Educação para a cidadania: Objetivo
transversal da política educativa
Vivemos hoje, mais do que nunca,
numa época de transformação e mudança. A globalização e a explosão tecnológica
a nível de comunicação e informação tornam ainda mais visível o fosso entre os
países desenvolvidos e os países que não têm sequer acesso às necessidades
primárias, assim sendo, cria-se um ambiente de crispação social, quer a nível
local, quer mundial.

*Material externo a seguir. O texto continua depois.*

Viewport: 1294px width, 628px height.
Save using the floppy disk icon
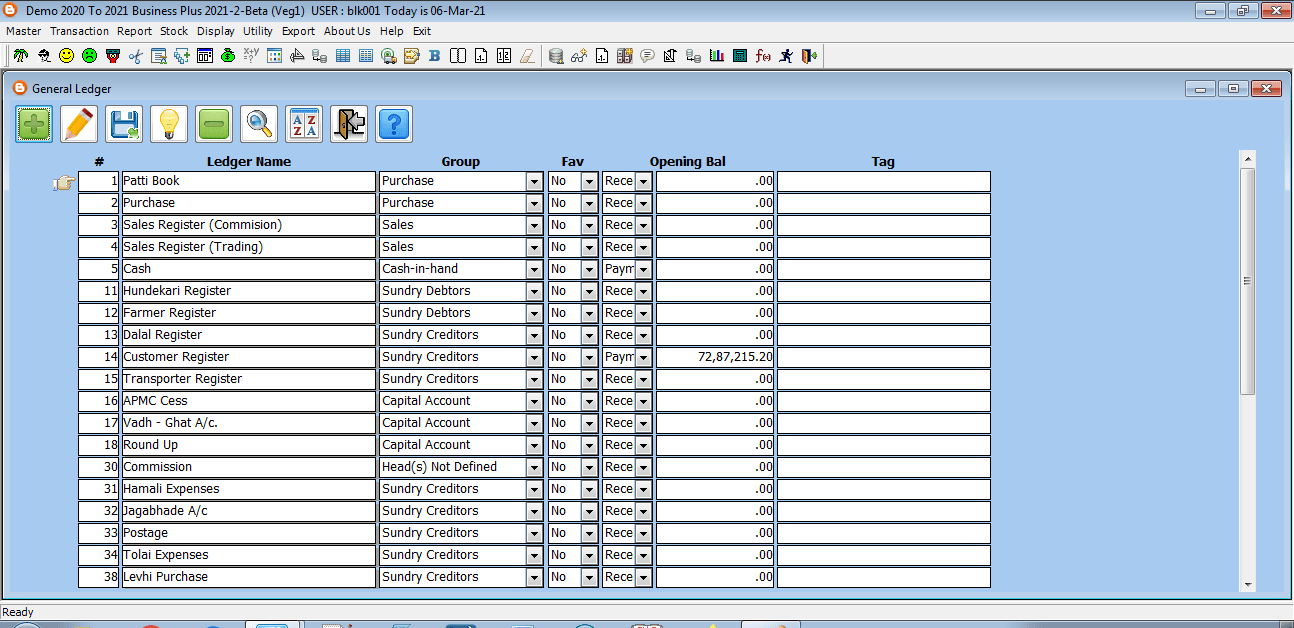124,124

Não é de estranhar que essa tensão seja transportada
também para o ambiente escolar, onde o comportamento é cada vez mais violento,
onde os resultados de aprendizagem são de níveis baixos, ou simplesmente pelo
sentimento de apatia dos alunos em relação à escola.
A educação para a cidadania alicerça-se nos seguintes vetores
·
Participação ativa e o envolvimento na
vida de uma dada comunidade, sustenta e contribui para a produção de
conhecimento, para a responsabilização, a partilha de culturas.
·
O direito de participar na vida
política, económica e social não significa só por si que o façam ou que todos
os cidadãos tenham a mesmas condições para o fazer
·
A cidadania ativa decorre do sentimento
de pertença dos indivíduos e dos grupos à sociedade em que se inserem e isso
depende também da promoção de condições de inclusão e coesão social, bem como
do desenvolvimento de atitudes e valores
Particularidades da cidadania – Atributos da cidadania
·
Sentido de identidade (encara a
cidadania como prática das liberdades individuais)
·
Acesso a determinados direitos
·
Cumprimento de certas obrigações
·
Interesse e envolvimento pelos assuntos
públicos
·
Aceitação de valores sociais básicos
·
Tratando-se de um conjunto plural a
cidadania pode desenvolver-se em torno de diferentes paradigmas, embora os
próprios paradigmas vão evoluindo (relação entre paradigmas políticos e conceções
de cidadania)
Resumo: Á medida que o exercício da cidadania se torna um processo
de inclusão social, as oportunidades de desenvolver e praticar autonomia, a
responsabilidade, cooperação e a criatividade, contribuem para que em cada
sujeito desponte um sentimento de mérito pessoal.
A prática de cidadania alicerça-se num processo de reflexão crítica
O desafio que se coloca à educação para a cidadania consiste em
determinar quais as necessidades dos indivíduos em termos de informação, dos
saberes, das competências e capacidades que estes devem munir para se tornarem
socialmente empenhados.
Na Educação para a cidadania o mais
importante é contribuir para o desenvolvimento da compreensão intercultural e
de capacidades de tomada de decisão e resolução de problemas
Se o individuo se sente
responsável, parte de uma sociedade, participando crítica e ativamente nela,
cria um sentimento de auto estima, de mérito, o que contribui para uma melhor
preparação e práticas tolerantes face às adversidades, para tal, a educação
para a cidadania, consiste em reconhecer as necessidades individuais de
informação, saberes, capacidade e competências, para que estes se tornem
socialmente empenhados, com certeza que não será com uma lista fixas de normas
e valores, que se vai conseguir transmitir o conceito de cidadania.
O cidadão ativo e responsável deve saber distinguir os vários níveis dessa
cidadania, o exercício dela deve inserir-se tanto na relação dos indivíduos com
as instituições, como com as comunidades, como ainda na dimensão de cidadania
multidimensional, onde o individuo deve ter capacidade de exercer a cidadania
na dimensão pessoal, espacial, social e tempo.